The benchmark used in Section 5 is a slight modification of that used in Section 3. The benchmark, designed by John Ousterhout, creates, reads, writes, and deletes a large number of files and gathers data for a wide range of file sizes. In Section 3, the benchmark places 100 files in each directory while in Section 5, we place only 25 files in each directory and report results only for reading and creating.

The purpose of Section 5 is to examine how effectively the Fast File System can allocate files as a file system ages. In order for FFS to achieve the performance shown in Section 3, it must succeed in allocating blocks contiguously on disk. As files are created and deleted, the free space on a file system could become sufficiently fragmented that FFS would be unable to allocate files contiguously. We evaluate the performance over time by running the same benchmark on recreations of old file systems (in particular, in the Usenix paper, we show the performance for 4 points in time over the past year).
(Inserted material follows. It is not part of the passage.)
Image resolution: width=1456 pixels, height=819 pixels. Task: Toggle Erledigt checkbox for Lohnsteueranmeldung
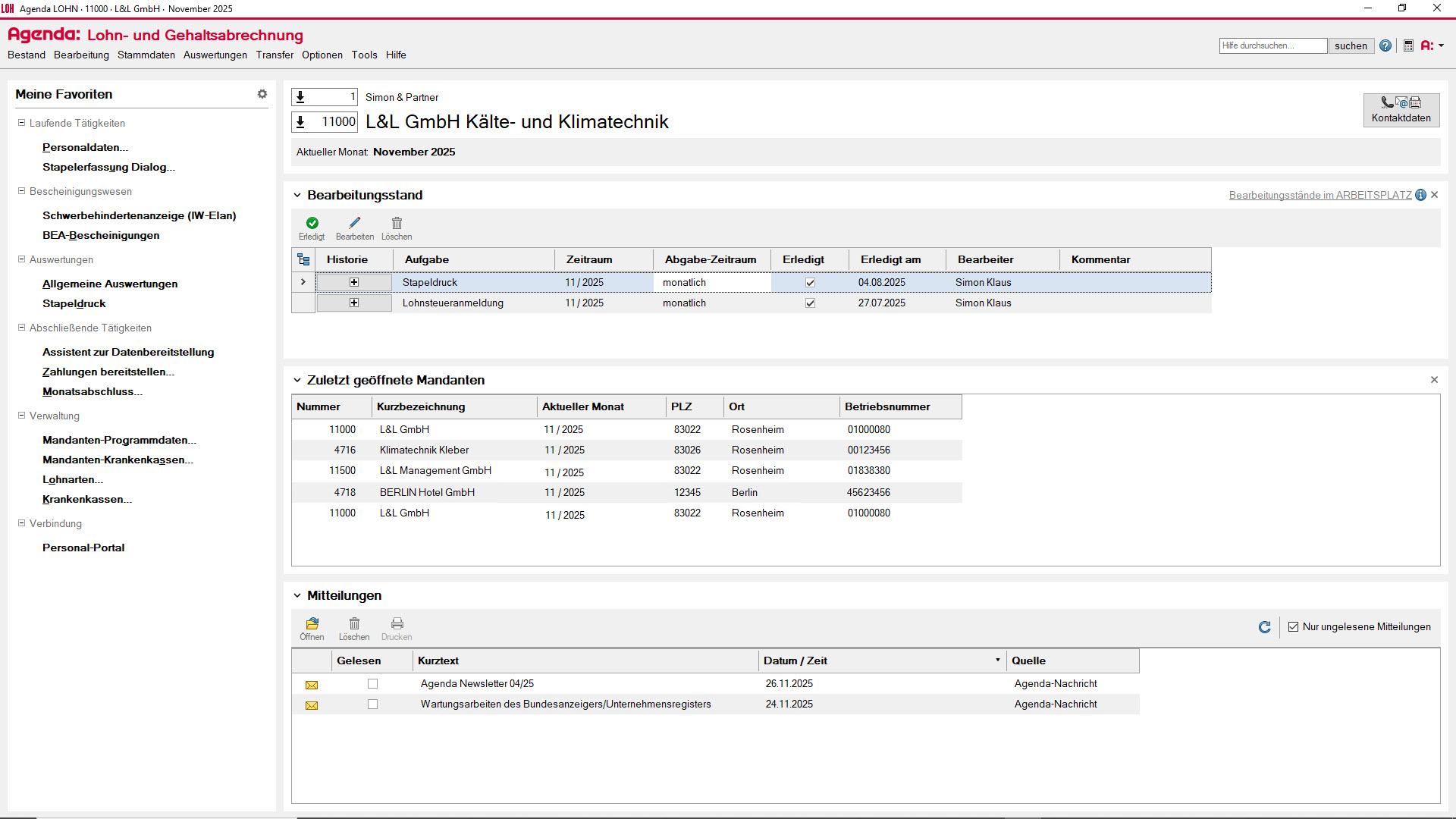(x=810, y=303)
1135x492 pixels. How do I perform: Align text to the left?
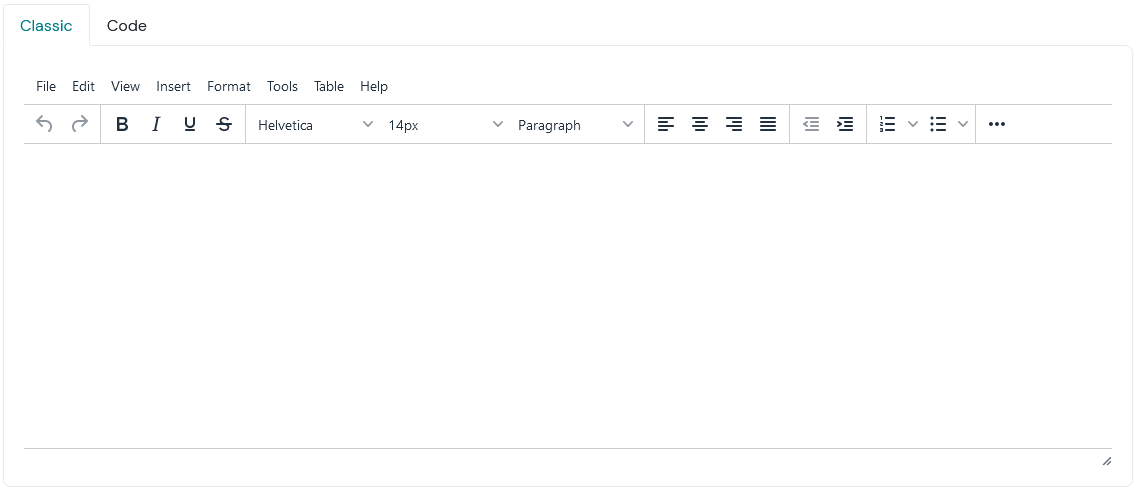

Ousterhout has two complaints with this methodology. First, he believes that since the files are created all at once, they will exhibit different characteristics than files created under normal use. Second, he does not understand why our measurements show degradation in performance for files of 8 KB since these files inhabit only a single block.
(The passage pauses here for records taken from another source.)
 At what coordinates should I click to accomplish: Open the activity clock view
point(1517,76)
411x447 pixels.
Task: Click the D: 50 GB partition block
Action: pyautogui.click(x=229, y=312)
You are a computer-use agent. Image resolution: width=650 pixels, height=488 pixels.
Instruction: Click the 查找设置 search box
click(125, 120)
Let's begin with the second point, since it is trivial to explain. The create test of an 8 KB file involves three writes: the new inode, the directory in which the file is being added, and the data block. In the "empty disk" case (i.e. running the benchmark on a newly created file system), the directory and the 25 files contained in it are allocated contiguously from the beginning of the cylinder group. During the benchmark, the inodes and the modified directory are written synchronously. The data is written asynchronously but is scheduled before the next create begins. Therefore, the disk head seeks back and forth between the inode area and the first data cylinder in the cylinder group.

When the benchmark is run on the recreated file system there is no guarantee that either the directory or any of the files appear at the beginning of the cylinder group. Therefore the seeks between the inode area and the data blocks of the directory and new files are likely to be longer. These longer seeks lead to lower performance.
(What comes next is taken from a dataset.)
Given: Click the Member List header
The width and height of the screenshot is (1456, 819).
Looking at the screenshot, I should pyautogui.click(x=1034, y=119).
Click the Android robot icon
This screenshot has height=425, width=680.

Read performance is substantially better than write performance as multiple files are in the disk's track buffer after the first file is accessed. However, read performance can also degrade on an older file system. Since the files are not allocated contiguously, there is less benefit from the track buffers, and performance suffers.

Ousterhout's first criticism of the benchmark makes reference to our ongoing research in file layout characterization. The reference to which Ousterhout refers is File Layout and File System Performance. In this report, we define a layout score that indicates what fraction of a file's blocks are allocated optimally. A file that is allocated optimally (contiguously) has a layout score of 1.0 and a file with no two blocks contiguous has a layout score of 0.0. Consider a four-block file. We assume that a seek is always required to access the first block of a file and use only the remaining blocks in the layout score calculation. In the case of our four-block file, let's say that the first two blocks are contiguous and the last two blocks are contiguous, but a seek is required between the second and third blocks. There are a total of three blocks considered in the layout score. Of those, 2 are allocated optimally (the second and fourth) while one (the third) is not. This yields a layout score of 0.67.

Our research shows that layout score is a moderate indicator of performance (its linear regression coefficient is 0.7, indicating that the layout score is responsible for approximately 50% of the variance in performance we see). The other component is the length of the seek/rotation required between blocks that are not allocated contiguously. Layout score does not model this.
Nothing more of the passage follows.